Polar ice cores have presented us with the most exquisite records of how high-latitude climate has changed in the recent past from indirect clues presented by variations in stable isotopes of oxygen and deuterium (temperature change), dust and sulfate content (aridity and volcanicity respectively) in layers of ice. That proxy record extends back to 800 ka in the Dome C core from Antarctica, showing in great detail the course of the last nine glacial-interglacial cycles, both the astronomical effect of a changeover from a 40 ka pacing to one of around 100 ka and many intricacies on a millennial time scale. The most tangible archive of information resides in the air bubbles trapped by the original snow that eventually turned into ice. That reveals how the intricate pacing of climate change has been almost perfectly tracked by the global carbon cycle as shown by changes in the concentrations of carbon dioxide and methane. This was first demonstrated by cores through the Greenland ice cap, which penetrate just the last glacial episode and the warmth before and after.
After several years of painstaking bubble analyses at many collaborating labs, the full 800 ka greenhouse-gas records from Antarctica have now appeared (Luthi, D. and 10 others 2008. High resolution carbon dioxide concentration record 650,000-800,000 years before present. Nature, v. 453, p. 379-382. Lulergue, L. and 9 others 2008. Orbital and millennial-scale features of atmospheric CH4 over the past 800,000 years. Nature, v. 453, p. 383-386). These long records demonstrate the close connection between climate and greenhouse gases that must be maintained by complex (and not fully understood) feedback mechanisms. Different Earth processes affect the two principal gases, methane probably being controlled by effects of varying temperature and rainfall on peat-rich swamps in the tropics, whereas carbon dioxide’s main driver is capture and release of carbon by the oceans. The central feature remains that of astronomical forces, with perhaps some sign of a signal from the 413 ka component of orbital eccentricity from a shift in the range of temperatures and greenhouse gases in 100 ka cycles around 450 ka ago, and a broad change in methane concentrations. Yet, despite being a pole away from high northern latitudes where comparison of the Greenland ice record with North Atlantic sea-floor sediment data revealed a northern cause for dramatic short term shifts, much the same millennial cycles characterise the whole Antarctic record. It could be that these rapid changes are proxies for the course of northern climate vagaries – there are about 75 of them in the methane Antarctic record. So stunning are the new data that they are sure to spur attempts to go back even further by more drilling in Antarctica, probably in the eastern ice cap where current air temperature and snow fall are extremely low and a greater length of time may be preserved in a smaller thickness of ice. That is because the faster snow and ice accumulate the more rapidly flow removes the record: the reason why the thick Greenland ice, although capable of yielding time resolution of as little as individual years, cannot retain records much beyond 200 ka.

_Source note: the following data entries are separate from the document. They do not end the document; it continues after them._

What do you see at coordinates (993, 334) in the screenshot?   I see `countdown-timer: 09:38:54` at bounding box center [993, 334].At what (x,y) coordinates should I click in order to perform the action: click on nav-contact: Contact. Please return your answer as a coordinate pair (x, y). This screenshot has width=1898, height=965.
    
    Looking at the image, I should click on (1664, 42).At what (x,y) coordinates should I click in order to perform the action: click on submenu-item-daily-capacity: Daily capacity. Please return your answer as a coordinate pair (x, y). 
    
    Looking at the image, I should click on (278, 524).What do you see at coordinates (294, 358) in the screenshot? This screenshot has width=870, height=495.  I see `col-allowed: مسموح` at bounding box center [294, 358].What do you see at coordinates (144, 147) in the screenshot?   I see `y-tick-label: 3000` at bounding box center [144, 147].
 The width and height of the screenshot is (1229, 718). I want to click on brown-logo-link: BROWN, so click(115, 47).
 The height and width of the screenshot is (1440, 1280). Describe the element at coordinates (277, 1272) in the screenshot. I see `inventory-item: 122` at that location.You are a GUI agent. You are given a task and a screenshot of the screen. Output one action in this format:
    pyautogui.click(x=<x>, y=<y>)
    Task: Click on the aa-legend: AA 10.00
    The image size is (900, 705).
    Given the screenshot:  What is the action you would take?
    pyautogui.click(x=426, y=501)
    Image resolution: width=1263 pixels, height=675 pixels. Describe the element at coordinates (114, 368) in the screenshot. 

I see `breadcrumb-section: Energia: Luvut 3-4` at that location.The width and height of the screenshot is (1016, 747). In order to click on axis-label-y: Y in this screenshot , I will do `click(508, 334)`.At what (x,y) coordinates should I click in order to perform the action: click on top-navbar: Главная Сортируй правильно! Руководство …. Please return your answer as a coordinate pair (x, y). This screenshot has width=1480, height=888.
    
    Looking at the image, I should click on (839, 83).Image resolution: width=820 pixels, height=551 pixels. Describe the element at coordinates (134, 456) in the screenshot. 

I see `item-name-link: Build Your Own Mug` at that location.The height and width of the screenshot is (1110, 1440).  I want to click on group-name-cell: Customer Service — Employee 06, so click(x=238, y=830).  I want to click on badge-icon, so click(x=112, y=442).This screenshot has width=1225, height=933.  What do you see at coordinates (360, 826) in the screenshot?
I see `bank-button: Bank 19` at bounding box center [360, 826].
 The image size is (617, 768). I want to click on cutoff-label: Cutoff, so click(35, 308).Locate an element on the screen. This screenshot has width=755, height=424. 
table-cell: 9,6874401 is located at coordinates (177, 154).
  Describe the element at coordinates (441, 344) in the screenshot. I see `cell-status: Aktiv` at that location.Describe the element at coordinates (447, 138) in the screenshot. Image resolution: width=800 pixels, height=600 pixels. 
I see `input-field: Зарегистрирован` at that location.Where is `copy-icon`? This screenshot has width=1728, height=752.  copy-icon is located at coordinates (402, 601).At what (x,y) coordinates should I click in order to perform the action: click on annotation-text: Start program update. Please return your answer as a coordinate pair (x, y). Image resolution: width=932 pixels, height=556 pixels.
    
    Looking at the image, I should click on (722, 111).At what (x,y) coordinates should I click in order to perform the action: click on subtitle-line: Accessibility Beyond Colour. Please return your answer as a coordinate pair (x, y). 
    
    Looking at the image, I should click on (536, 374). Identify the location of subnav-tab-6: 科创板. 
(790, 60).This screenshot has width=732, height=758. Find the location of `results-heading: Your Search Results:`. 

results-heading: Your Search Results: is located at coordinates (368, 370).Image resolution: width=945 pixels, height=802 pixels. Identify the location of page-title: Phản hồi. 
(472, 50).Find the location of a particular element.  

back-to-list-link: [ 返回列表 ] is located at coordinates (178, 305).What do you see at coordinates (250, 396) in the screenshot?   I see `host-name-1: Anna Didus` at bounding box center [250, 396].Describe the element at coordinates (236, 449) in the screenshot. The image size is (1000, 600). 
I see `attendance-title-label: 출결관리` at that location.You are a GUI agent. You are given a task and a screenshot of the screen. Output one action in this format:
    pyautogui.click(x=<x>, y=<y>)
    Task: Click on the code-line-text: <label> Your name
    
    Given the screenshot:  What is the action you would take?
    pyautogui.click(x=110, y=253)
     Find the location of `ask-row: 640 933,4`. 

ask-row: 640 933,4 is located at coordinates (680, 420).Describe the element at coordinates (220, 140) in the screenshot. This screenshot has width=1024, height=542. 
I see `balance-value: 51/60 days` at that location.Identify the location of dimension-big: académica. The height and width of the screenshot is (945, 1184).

See also: Brook, E. 2008. Windows on the greenhouse. Nature, v. 453, p. 291-292.
The yellowing of the Sahara
As Earth emerged steadily from the last glacial maximum, around 14.8 ka when temperatures were close to those of the Holocene yet sea level still had a way to rise before reaching its current level, the Sahara became a land of wetlands, lakes and grassland. Many caves within its modern arid confines contain superb artwork depicting its fauna and the forager-hunters that preyed on it. Around the time of the earliest Pharaonic civilisation on the Nile floodplain (~3000 BCE) the humid episode ended, forcing inhabitants of the Sahara either to the Nile valley of the Mediterranean coast. Having spanned the millennium-long climatic upheaval of the Younger Dryas and the relative stability and warmth of the early Holocene, why it ended is something of a mystery. A small, amazingly beautiful lake in northern Chad seems to hold the key, as it has existed and gathered sediment for at least 6 thousand years (Kröpelin, S and 14 others 2008. Climate-driven ecosystem succession in the Sahara: the past 6000 years. Science, v. 320, p. 765-768), Lake Yoa is one of several permanent lakes fed by ancient groundwater from the vast Nubian Sandstone aquifer, yet receives negligible rainfall. The uppermost lake sediments are laminated in an annual fashion so that each layer and its contents of aquatic organisms, pollen and dust can be precisely dated.
Between 4200 and 3900 years ago the lake changed from a freshwater habitat to a salt lake when evaporation overcame recharge by rain. However, the environment as a whole did not change suddenly, but progressively. The sudden change in salinity resulted from Lake Yoa losing any outflow, which previously had removed salts accumulated by evaporation of the inflowing groundwater. The lake would then no longer have had any use for humans and their livestock, but conditions did not drive people out of the Sahara suddenly.